Minutes, hours, more than hours—for an eternity Temple ran. A reservoir of strength he never knew he possessed provided the energy for each painful step and running through the storm seemed the most natural thing in the world to him. But there came a time when his strength failed, not slowly, but with shocking suddenness. Temple fell, crawled a ways, was still.

It took him minutes to realize the storm no longer buffeted him, more minutes to learn he had managed to crawl into a cave. He had no time to congratulate himself on his good fortune, for something stirred outside.

"I am coming in," the woman called to him from the green murk.

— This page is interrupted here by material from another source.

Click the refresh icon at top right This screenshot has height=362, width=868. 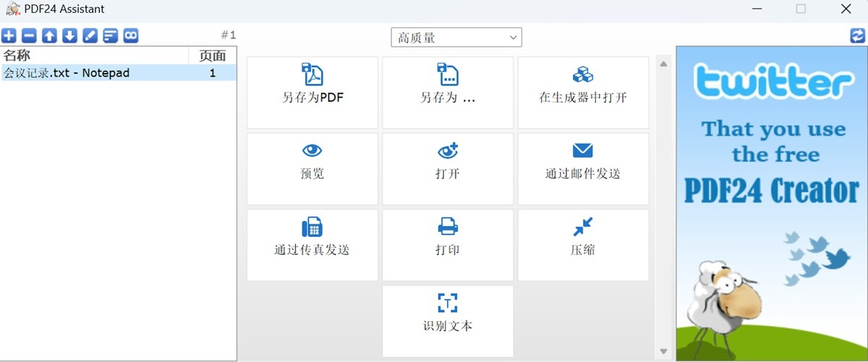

Temple strung an arrow to his bow, pulled the string back and faced the cave's entrance squatting on his heels. "Then your first step shall be your last. I'll shoot to kill." And he meant it.

Silence from outside. Deafening.

Temple felt sweat streaming under his armpits; his hands were clammy, his hands trembled.

"You haven't seen the last of me," the woman promised. After that, Temple knew she was gone. He slept as one dead.

When Temple awoke, bright sunlight filtered in through the foliage outside his cave. Although the ground was a muddy ruin, the storm had stopped. Edging to the mouth of the cave, Temple spread the foliage with his hands, peered cautiously outside. Satisfied, he took his bow and arrows and left the cave, pangs of hunger knotting his stomach painfully.

The cave had been weathered in the side of a short, steep abutment a dozen paces from a gushing, swollen stream. Temple followed the course of the stream as it twisted through the jungle, ranging half a mile from his cave until the water course widened to form a water-hole. All morning Temple waited there, crouching in the grass, until one by one, the forest animals came to drink. He selected a small hare-like thing, notched an arrow to his bow, let it fly.